On July 17, the ABA and CFPB announced a joint webinar on August 8 at 2:00 pm EDT, which will instruct compliance, operations, and loan processing professionals on how to use the new platform for submitting HMDA data. The webinar will provide an overview of the new tool and data collection process that all financial institutions must use to submit HMDA data beginning January 1, 2018 for data collected during 2017 and going forward.
Notably, however, on July 14, the CFPB issued a request for comments on proposed amendments to its HMDA reporting threshold for calendar years 2018 and 2019 to ease the burden on small-volume lenders. The comment period ends July 31, 2017. (See previous InfoBytes summary here.)

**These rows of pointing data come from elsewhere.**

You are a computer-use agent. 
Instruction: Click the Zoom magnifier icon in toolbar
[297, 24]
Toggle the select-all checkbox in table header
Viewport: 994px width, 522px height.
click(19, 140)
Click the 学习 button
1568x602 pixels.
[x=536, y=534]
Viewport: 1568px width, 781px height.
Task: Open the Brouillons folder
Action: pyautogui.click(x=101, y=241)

On July 13, Representative David Kustoff (R-Tenn.) introduced legislation intended to decrease costs and delays when obtaining a mortgage by reducing appraisal requirements. As set forth in a July 13 press release issued by Rep. Kustoff’s office, the Securing Access to Affordable Mortgage Act of 2017 (H.R. 3221) would (i) ease “unfair” appraisal requirements, which would benefit rural communities where there is a demonstrated lack of qualified appraisers, and (ii) assist prospective homebuyers by decreasing costs and delays. H.R. 3221 would increase access to affordable mortgages by excluding loans of $250,000 or less from property appraisal requirements through new exemptions under the Financial Institutions Reform, Recovery and Enforcement Act of 1989 and the Truth in Lending Act.
As previously discussed in InfoBytes, earlier this year several financial agencies jointly issued an Interagency Advisory to address concerns regarding the shortage of certified and licensed appraisers, particularly in rural areas.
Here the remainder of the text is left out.